# Do V's suffer with sunburn



## jordiw (May 22, 2010)

i was at a fun dog show to day when the judge said does he suffer from sunburn on his noes as it a paler skin, just wondering if the do and i need to keep an eye on it


----------



## Big Rick (Apr 14, 2009)

I don't know what the "official" answer would be but we live in Central Florida, the home of Sunshine, and haven't noticed any sunburns on our babies. They like to lie in the sun until it gets too hot. Then they come inside to cool off, get a drink, then go outside again!!!


----------



## tgrove (Mar 5, 2009)

I am in south Florida and Bella doesn't seem to get a sunburn.

off topic:

Big Rick were did you get your V's I want another one


----------



## sarahaf (Aug 17, 2009)

Yes, Big Rick has some beauties there! Thanks for setting me straight on the sunburn--I was always under the impression that their short coat failed to protect them (but not worried enough to put sunscreen on her, it's hard enough for me to get it on myself).


----------



## Kailua (Feb 12, 2009)

If we happen to go outdoors for long periods, I will put just a little sunscreen on my dog's nose. Not sure if it helps or not, but the Hawaiian sun can be a bit intense.


----------
▬▬▬▬▬▬
WHAT THIS EXERCISE ASKS:
[1] In the sunburn thread, reproduce the passage starting with "## jordiw (May" and going on through "go outside again!!!", renaming "babies" to "dogs".
[2] In the sunburn thread, where does Kailua put a little sunscreen when outdoors for long periods?
The data after this point come from a separate source.

MATERIAL PROVIDED:
▬▬▬▬▬▬
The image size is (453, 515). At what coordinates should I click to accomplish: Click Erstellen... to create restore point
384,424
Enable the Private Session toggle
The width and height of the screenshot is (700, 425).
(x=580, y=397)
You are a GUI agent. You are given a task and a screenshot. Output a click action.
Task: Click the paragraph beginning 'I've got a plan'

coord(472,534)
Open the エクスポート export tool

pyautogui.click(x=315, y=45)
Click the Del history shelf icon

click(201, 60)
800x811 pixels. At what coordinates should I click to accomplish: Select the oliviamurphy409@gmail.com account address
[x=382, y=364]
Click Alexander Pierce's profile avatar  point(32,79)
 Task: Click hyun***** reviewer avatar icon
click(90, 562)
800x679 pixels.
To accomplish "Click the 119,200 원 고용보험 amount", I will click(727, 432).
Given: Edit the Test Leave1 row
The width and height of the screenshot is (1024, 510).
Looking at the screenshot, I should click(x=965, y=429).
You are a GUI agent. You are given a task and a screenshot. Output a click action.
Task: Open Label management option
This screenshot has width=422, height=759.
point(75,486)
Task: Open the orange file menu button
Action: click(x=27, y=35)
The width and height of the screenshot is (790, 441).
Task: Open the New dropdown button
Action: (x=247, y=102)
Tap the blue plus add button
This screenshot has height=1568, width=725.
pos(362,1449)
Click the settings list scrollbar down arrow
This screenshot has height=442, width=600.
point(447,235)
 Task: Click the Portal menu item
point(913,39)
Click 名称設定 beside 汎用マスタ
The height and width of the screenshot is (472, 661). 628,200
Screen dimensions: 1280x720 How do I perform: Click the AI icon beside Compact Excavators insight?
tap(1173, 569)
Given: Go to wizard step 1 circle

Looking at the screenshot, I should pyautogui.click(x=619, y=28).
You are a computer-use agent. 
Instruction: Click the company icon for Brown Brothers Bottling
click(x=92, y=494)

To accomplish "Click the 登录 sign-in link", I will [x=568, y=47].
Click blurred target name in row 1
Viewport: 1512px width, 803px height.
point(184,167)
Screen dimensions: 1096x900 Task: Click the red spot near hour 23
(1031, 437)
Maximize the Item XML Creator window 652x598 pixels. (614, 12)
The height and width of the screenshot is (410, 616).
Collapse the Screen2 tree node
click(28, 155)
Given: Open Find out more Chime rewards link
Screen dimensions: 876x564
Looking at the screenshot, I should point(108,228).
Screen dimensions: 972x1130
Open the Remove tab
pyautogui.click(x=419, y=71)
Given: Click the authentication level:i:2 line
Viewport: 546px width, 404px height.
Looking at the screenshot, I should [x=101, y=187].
▬▬▬▬▬▬
THE ANSWERS:
[1]
## jordiw (May 22, 2010)

i was at a fun dog show to day when the judge said does he suffer from sunburn on his noes as it a paler skin, just wondering if the do and i need to keep an eye on it


----------



## Big Rick (Apr 14, 2009)

I don't know what the "official" answer would be but we live in Central Florida, the home of Sunshine, and haven't noticed any sunburns on our dogs. They like to lie in the sun until it gets too hot. Then they come inside to cool off, get a drink, then go outside again!!!

[2] On the dog's nose.